So I sold my car one month ago. I’m doing OK. So far I’ve:
- Lost some weight
- Saved a bunch of money
- Struck up conversations with people I ordinarily wouldn’t even make eye contact with in a car
- Began to get a ground level perspective on walking/biking/transit in the city
- Been called out by a homeless man for looking unkempt
What I thought would be impossible, like grocery shopping or dealing with this Amazon jungle weather, haven’t been big issues. I’m proud to say I’ve only bummed one ride (thanks!). I also have not signed up for Zipcar (yet). I think driving for so long gave me a false sense that life without a car is a non-stop series of barriers. Not really, though. It is important to believe you can go further than you think you can go, and that in uncharted territory you can figure out a way forward. It also helps to have a map.
It’s not like I walked on the moon, but in a consumerist culture where everything points to the “freedom” of car ownership, the overwhelming auto-oriented design of most of the country’s infrastructure, and the glorification of immediate gratification, it feels good not to be in the machine for now.
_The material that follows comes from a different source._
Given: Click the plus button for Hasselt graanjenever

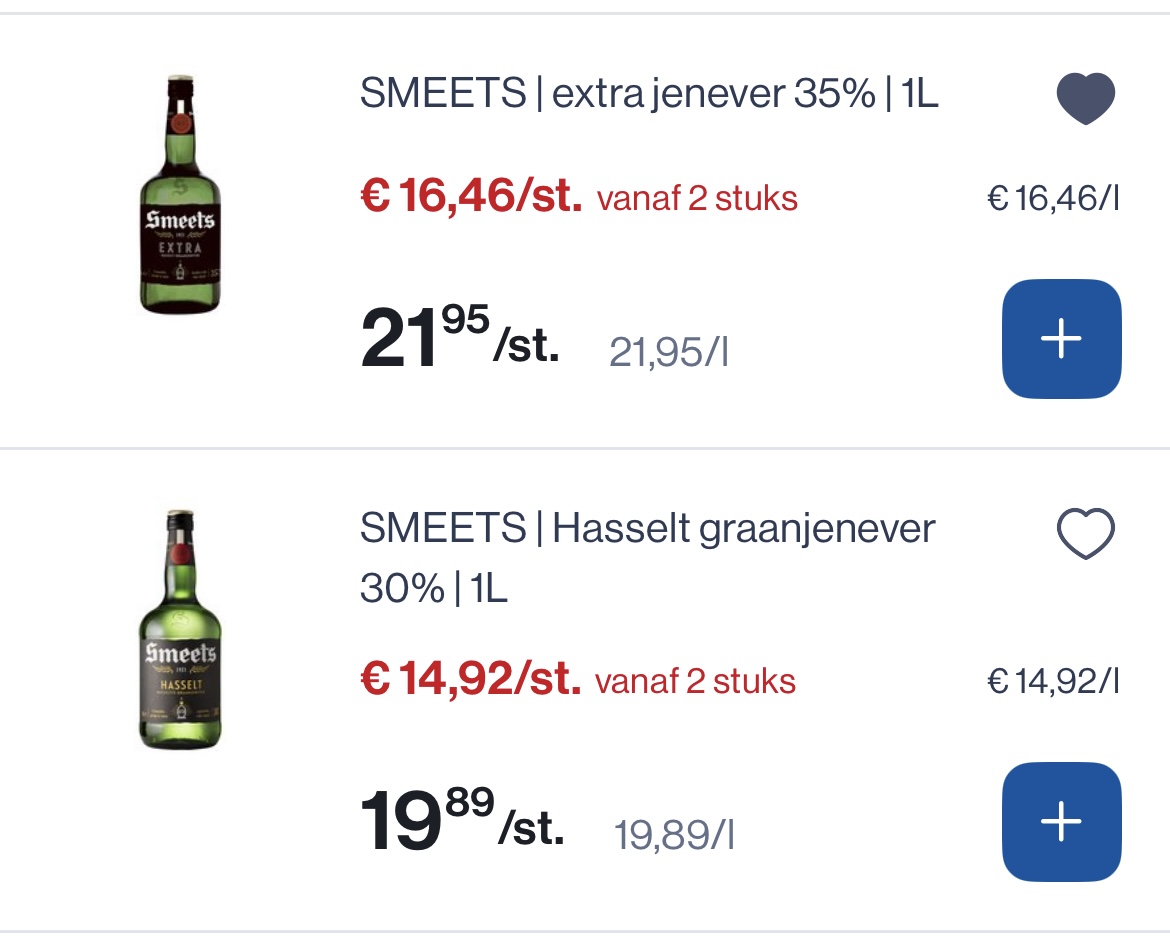Looking at the screenshot, I should (1061, 821).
But will I still be car free when I use Zipcar? Environmentalists and purists will probably say no. I say yes because, if not, I’ll have to change the name of my site. Seriously though, because I’ll use Zipcar mostly for trips outside of the city and not part of my daily routine, I think it will serve as more of a recreational convenience than a crutch. I do kinda miss drives out to the country.
This isn’t an ideological crusade but rather a practical way to see if one can live without owning a car in Baltimore. The answer is: Yes, but it depends where you work. More on this in a future post (I love these cliffhanger, Empire Strikes Back-esque endings).